Stored items:
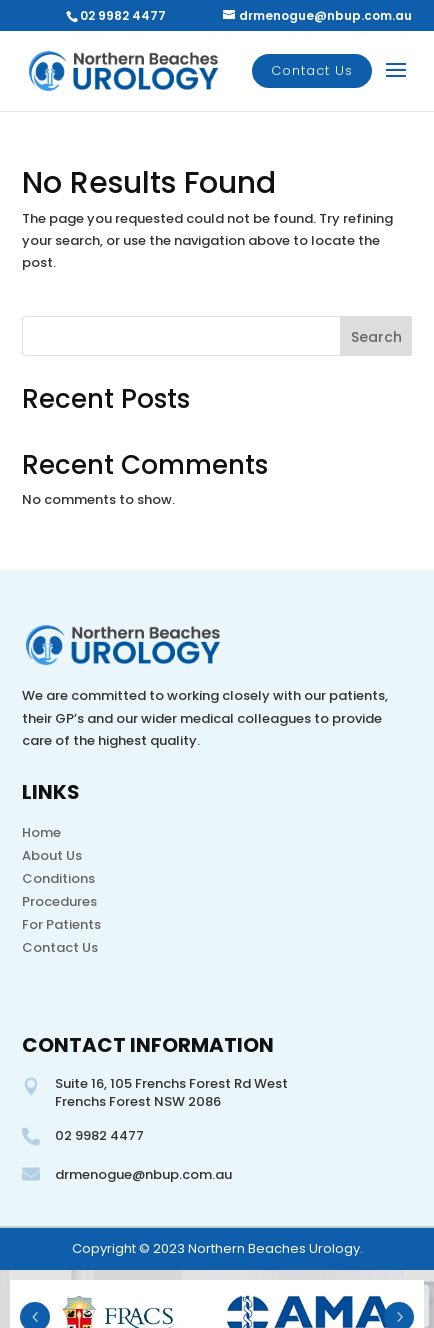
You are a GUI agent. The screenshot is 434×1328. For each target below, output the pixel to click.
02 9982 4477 (123, 15)
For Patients (61, 924)
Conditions (58, 878)
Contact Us (312, 70)
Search (376, 337)
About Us (52, 855)
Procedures (59, 901)
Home (41, 832)
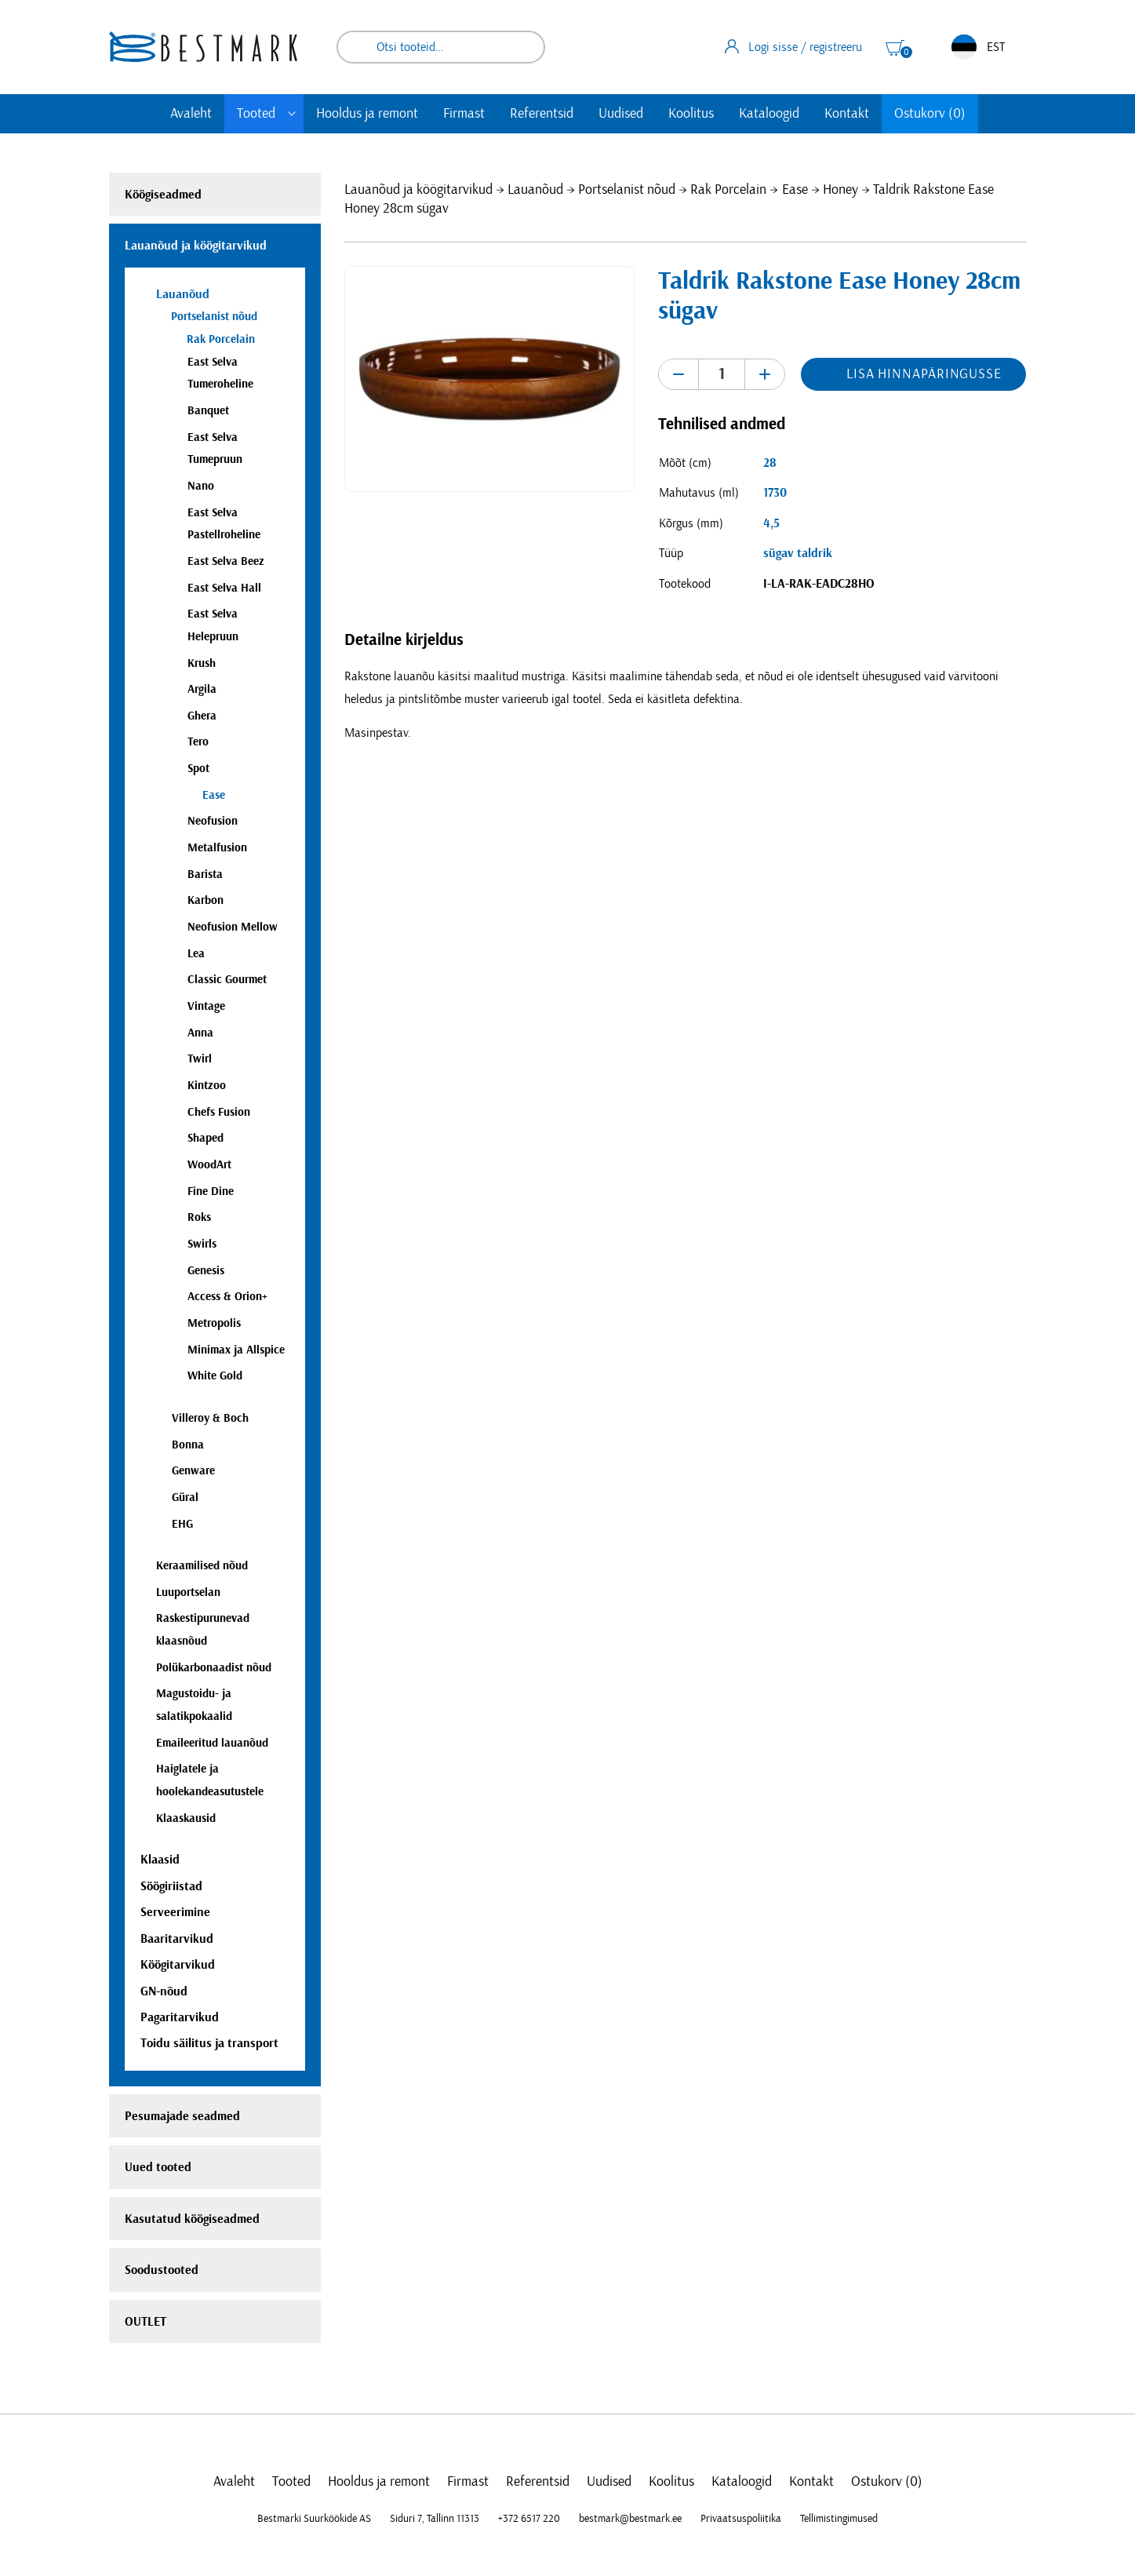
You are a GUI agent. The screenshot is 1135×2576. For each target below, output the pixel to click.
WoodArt (209, 1165)
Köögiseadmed (163, 194)
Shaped (205, 1138)
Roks (199, 1217)
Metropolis (214, 1323)
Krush (201, 663)
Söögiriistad (171, 1886)
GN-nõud (163, 1991)
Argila (201, 689)
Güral (185, 1497)
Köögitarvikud (177, 1964)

ASSIGNMENT :: Please give back every line above exactly as it stands, without pictures.

OUTPUT FOR THIS EXERCISE ::
You are a GUI agent. The screenshot is 434×1328. For each target below, output the pixel to click.
02 9982 4477 (123, 15)
For Patients (61, 924)
Conditions (58, 878)
Contact Us (312, 70)
Search (376, 337)
About Us (52, 855)
Procedures (59, 901)
Home (41, 832)
You are a GUI agent. The screenshot is 1135×2576. For each target below, output the pixel to click.
WoodArt (209, 1165)
Köögiseadmed (163, 194)
Shaped (205, 1138)
Roks (199, 1217)
Metropolis (214, 1323)
Krush (201, 663)
Söögiriistad (171, 1886)
GN-nõud (163, 1991)
Argila (201, 689)
Güral (185, 1497)
Köögitarvikud (177, 1964)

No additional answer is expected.